Segment Open
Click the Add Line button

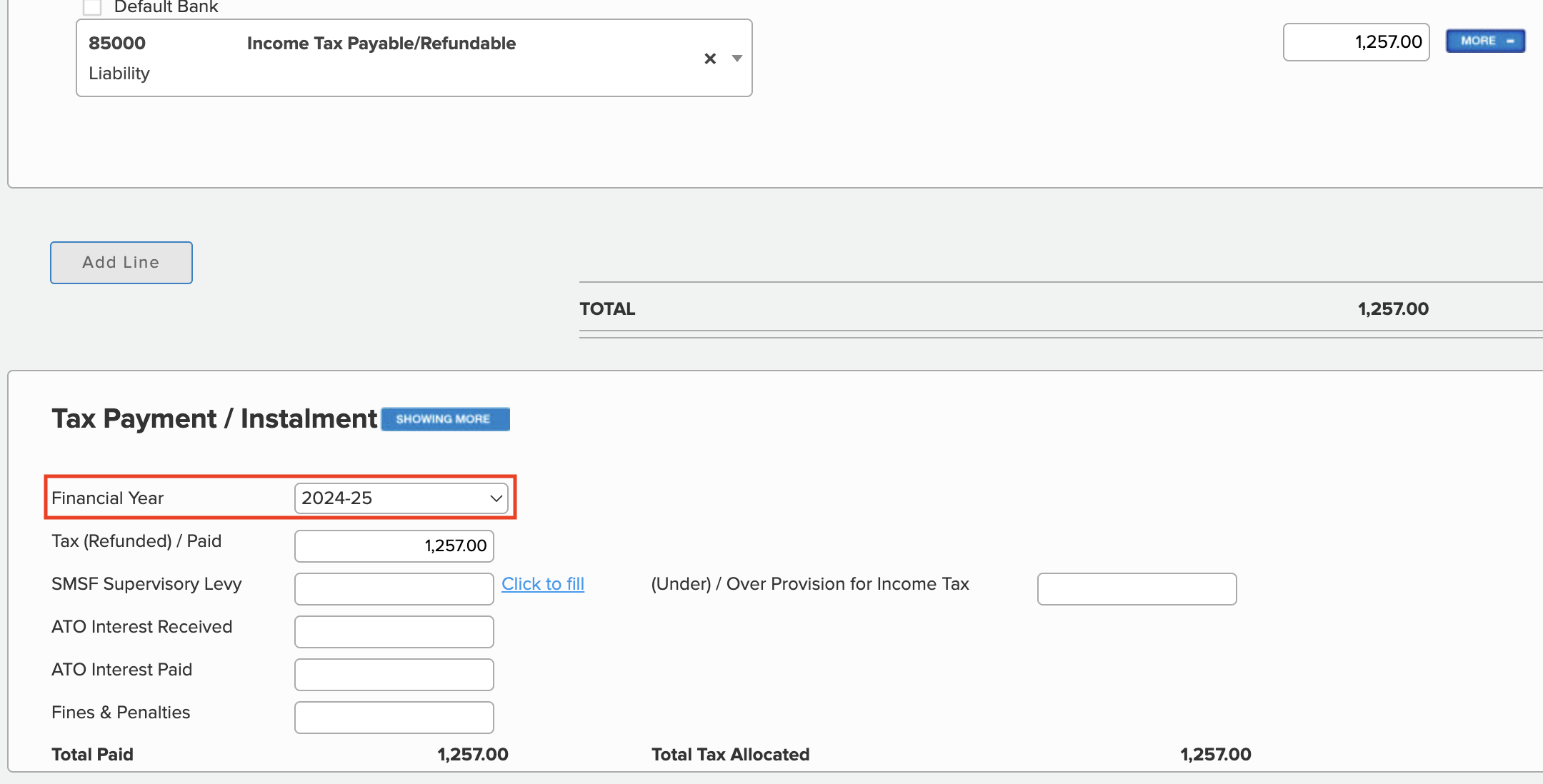click(121, 262)
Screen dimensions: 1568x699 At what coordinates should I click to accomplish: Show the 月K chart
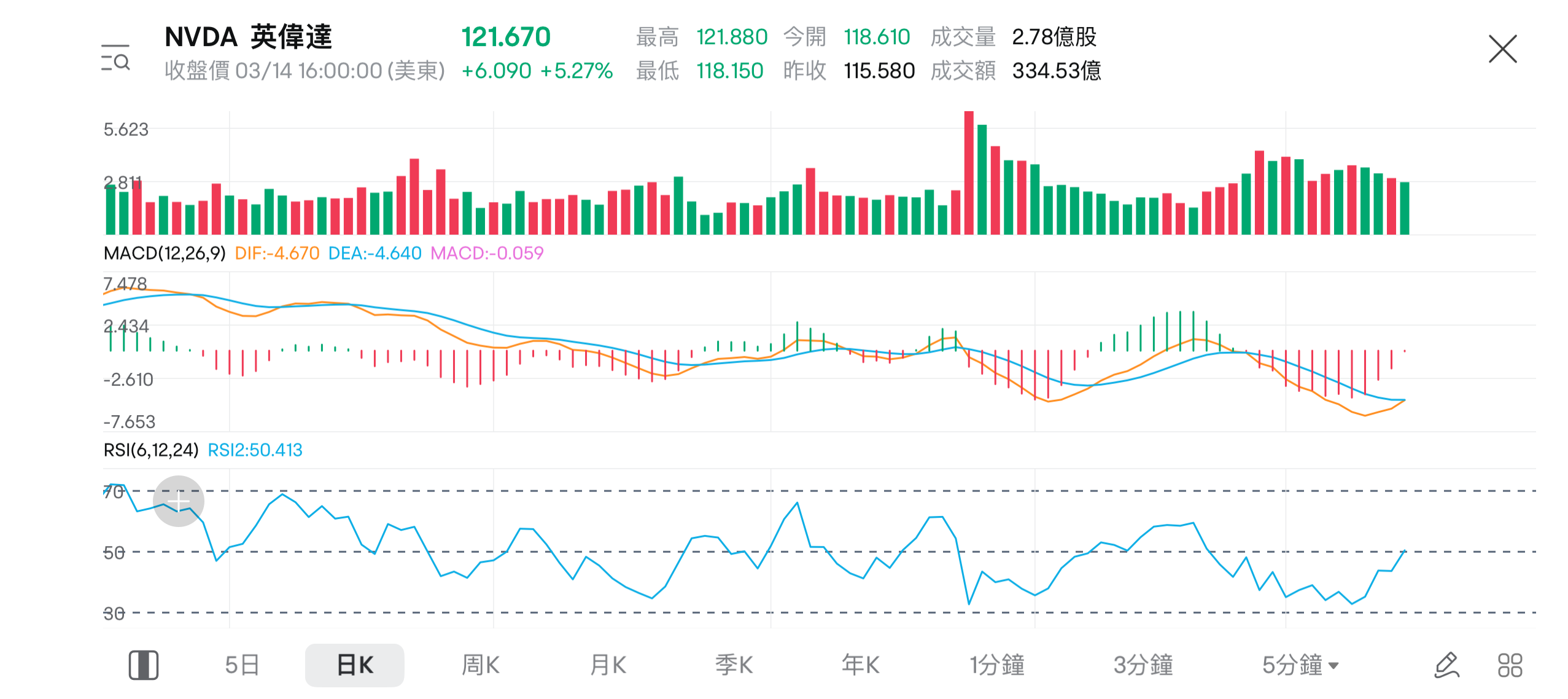click(x=608, y=665)
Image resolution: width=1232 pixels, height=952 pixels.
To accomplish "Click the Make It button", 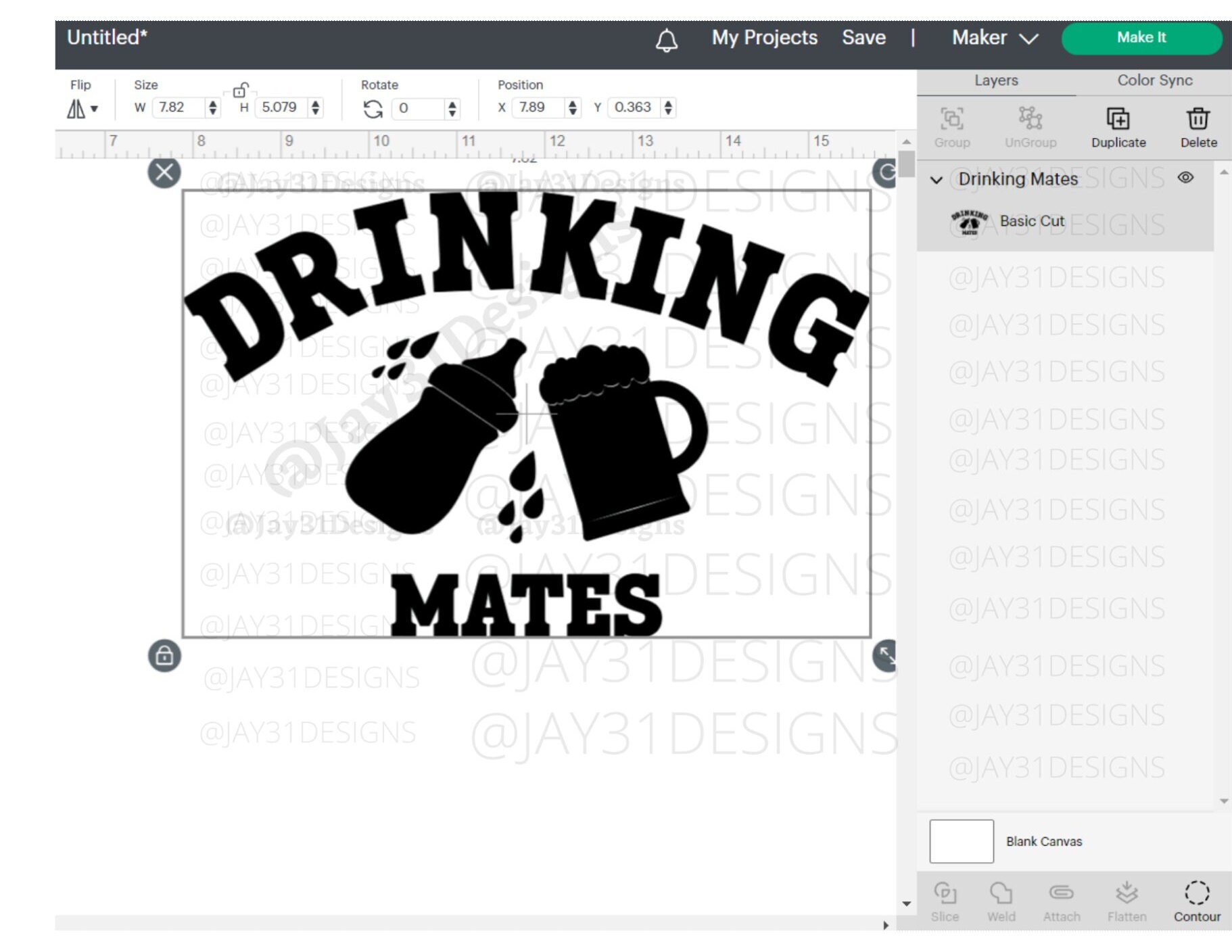I will 1141,38.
Segment Closed
#### What the task requires
Starting with the first line of the records above and stopping after the line containing "Image resolution: width=1232", repeat every line exactly and leave out the pictures.

#### Exercise output
Click the Add Line button

click(121, 262)
Screen dimensions: 1568x699 At what coordinates should I click to accomplish: Show the 月K chart
click(x=608, y=665)
Image resolution: width=1232 pixels, height=952 pixels.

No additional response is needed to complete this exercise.